Texas Center for Superconductivity (TcSUH)
- Motto: Discover new high temperature superconducting–, energy– and nano– materials, advance their applications in partnerships with industry, and disseminate knowledge through education, outreach, and technology for the benefit of the public and the environment.
- Director: Zhifeng Ren
- Academic staff: 19 project leaders
- Administrative staff: 13
- Undergraduates: 7
- Doctoral students: 88
- Location: Houston, Texas, United States
- Website: tcsuh.com

= Texas Center for Superconductivity =

The Texas Center for Superconductivity (TcSUH) is a research center based at the University of Houston with main focus on superconductivity and materials research, aiming to develop high temperature superconducting materials (HTS).
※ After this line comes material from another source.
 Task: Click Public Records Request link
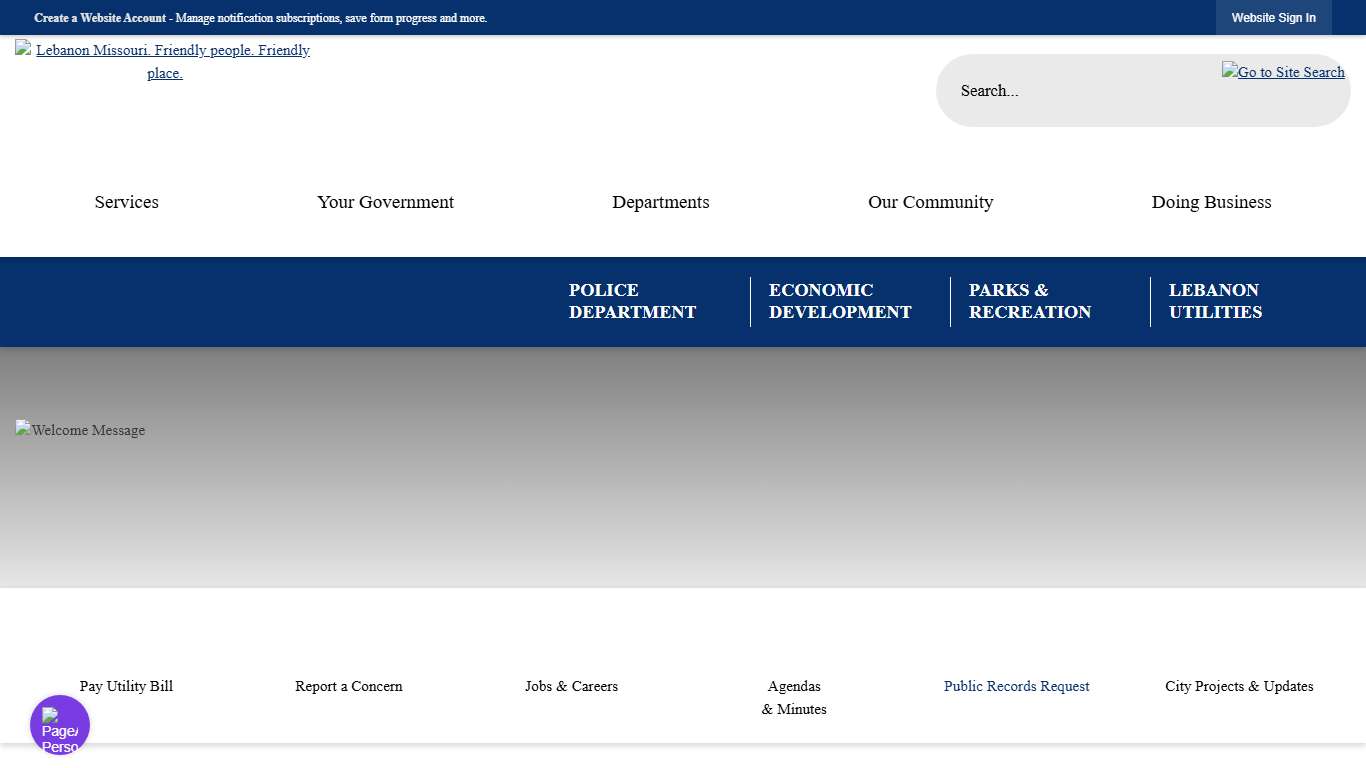click(x=1016, y=686)
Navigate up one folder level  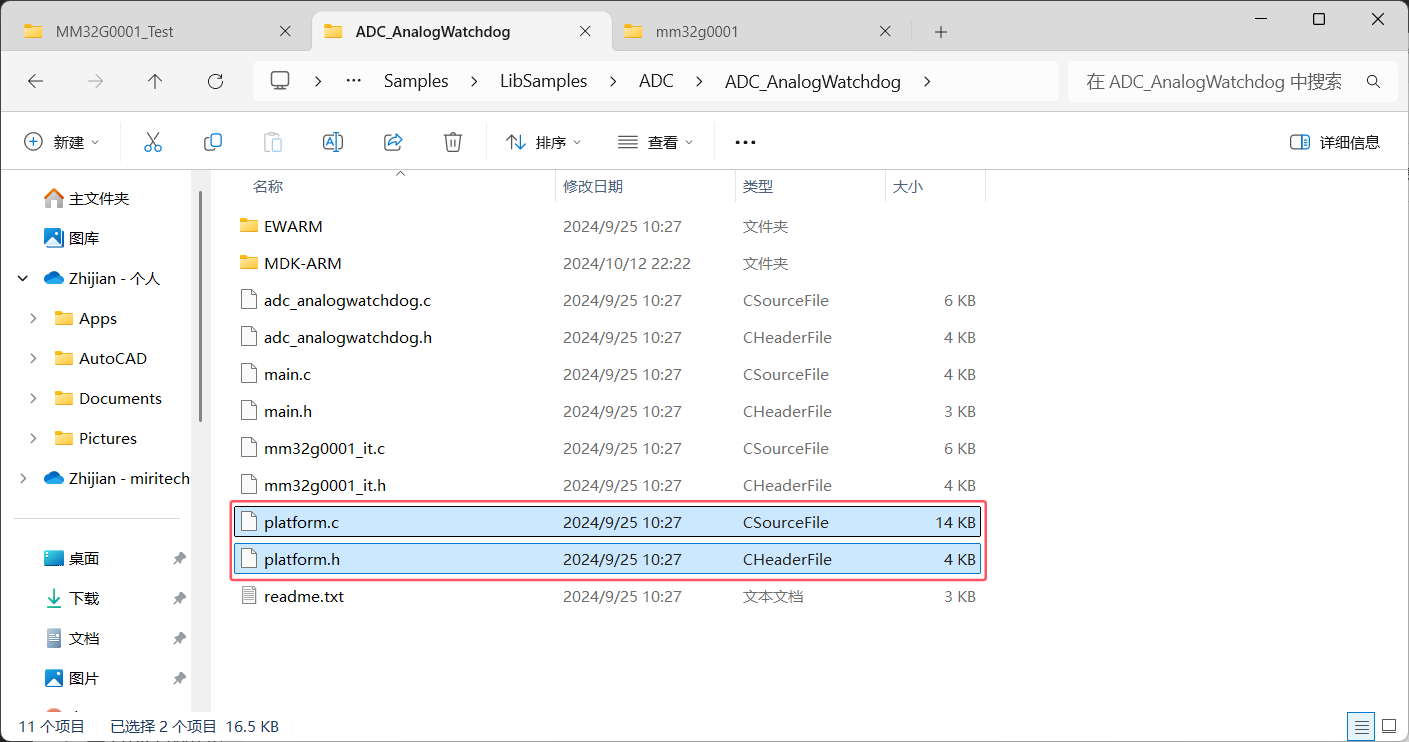(x=155, y=82)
Scientists and engineers from the chemistry and physics department as well as from chemical, electrical, computer, and mechanical engineering work together closely to gain fundamental understanding of HTS.
The TcSUH-facilities comprises more than the area of a football field, distributed over 3 buildings and containing equipment to fabricate and analyse superconductor materials and compound semiconductors, etc.

== Research ==
The TcSUH consists of three research divisions:
- The division Superconductivity and Related Materials focuses on fundamental properties of High-temperature superconductivity which includes biomedical and other applications.
- The division Energy Materials and Applications deals with aspects of energy transmission and storage which includes research on nano materials.
- The recently established Applied Research Hub provides infrastructure and collaborations with industry.